Published online by Cambridge University Press: 17 November 2017
This book originates from the lecture notes of the Ph.D. course on numerical simulations for strongly-correlated systems at the International School for Advanced Studies (S.I.S.S.A.) in Trieste. Even though the backbone of this book has been formed over the last fifteen years, almost all chapters have been completely rewritten, reshaped, or heavily modified in order to improve the clarity of the presentation. In addition, the second part of this book (i.e., Chapters 2, 3, and 4) has been taught during the C.E.C.A.M. Summer School on “Atomistic Simulation Techniques for Material Science, Nanotechnology, and Biophysics”, held in Trieste from 2011 to 2016. This school was addressed to graduate and undergraduate students who had little experience in numerical simulations and part of the actual presentation has benefited from their suggestions. The book is envisaged for students and young researches, who do not know much on Monte Carlo methods and want to understand how to implement ground-state algorithms on interacting models. After a first chapter dealing with a bird's-eye review on correlated wave functions that have been used in the past, the second part is intended to give a rather pedagogical introduction to simple probability theory (just the concepts that are necessary for the further developments) and methods for statistical samplings, not only based on Monte Carlo techniques but also including molecular-dynamics approaches. The central part of the book deals with variational and projection Monte Carlo approaches that are well established and widely used to treat lattice models (for both fermions and bosons). Finally, the last part provides an introduction to Monte Carlo methods that have been recently developed for electron systems on the continuum.

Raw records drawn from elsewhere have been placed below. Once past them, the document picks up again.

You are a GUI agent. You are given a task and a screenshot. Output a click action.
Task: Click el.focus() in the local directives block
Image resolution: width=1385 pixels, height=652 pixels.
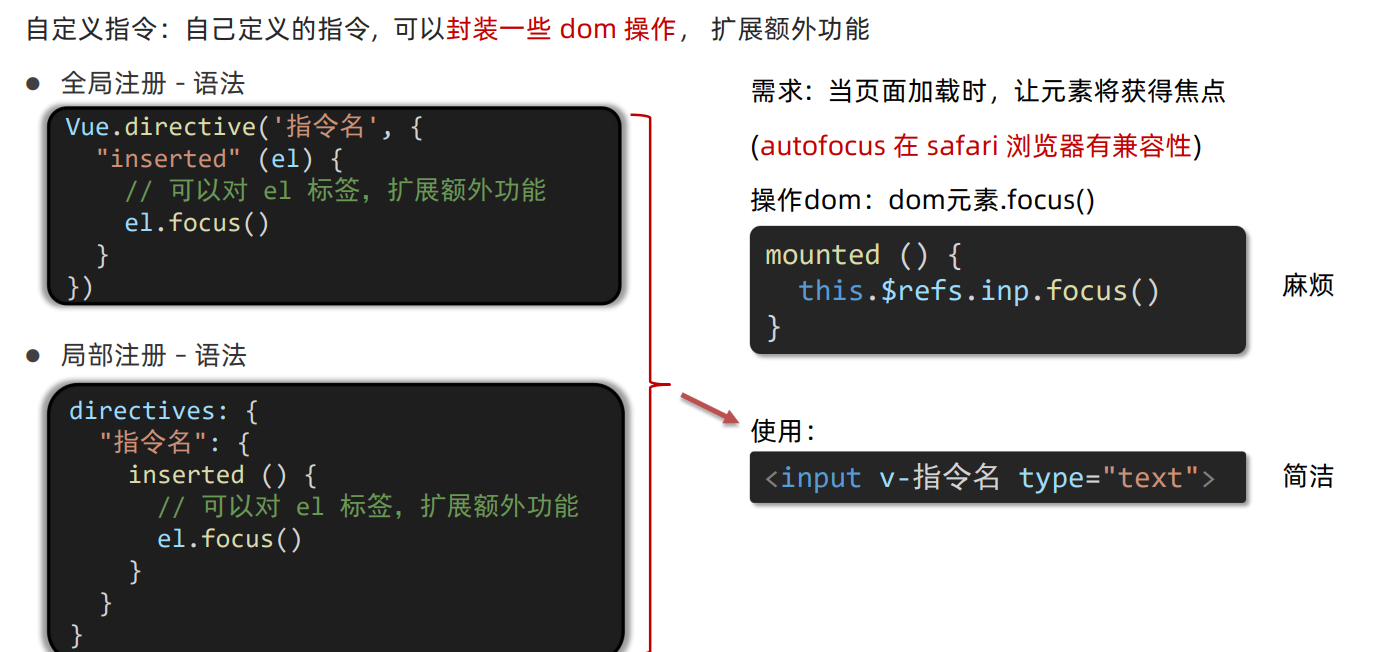tap(229, 539)
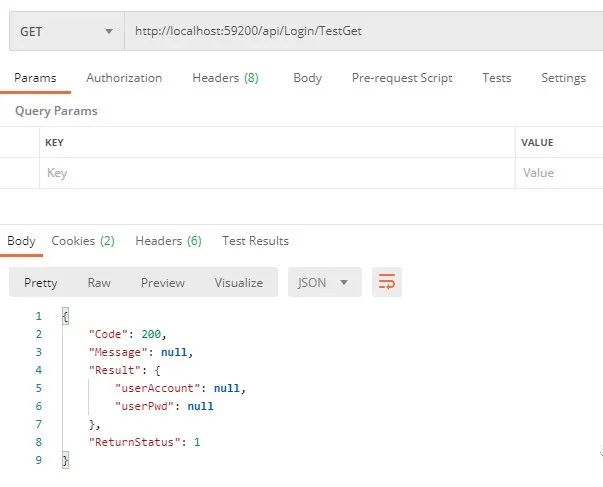Open the Pre-request Script tab
Image resolution: width=603 pixels, height=487 pixels.
click(x=402, y=78)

Our main motivation to convert the preliminary lecture notes into a structured book is to put in a sequential order all the concepts and machineries that are needed for writing efficient codes based upon variational and projection Monte Carlo techniques. Moreover, a modern textbook describing how to treat wave functions within quantum Monte Carlo algorithms was lacking in the portfolio of books treating correlated systems. The methods chosen here are influenced by our own research and do not cover all the numerical approaches that are currently used in the field.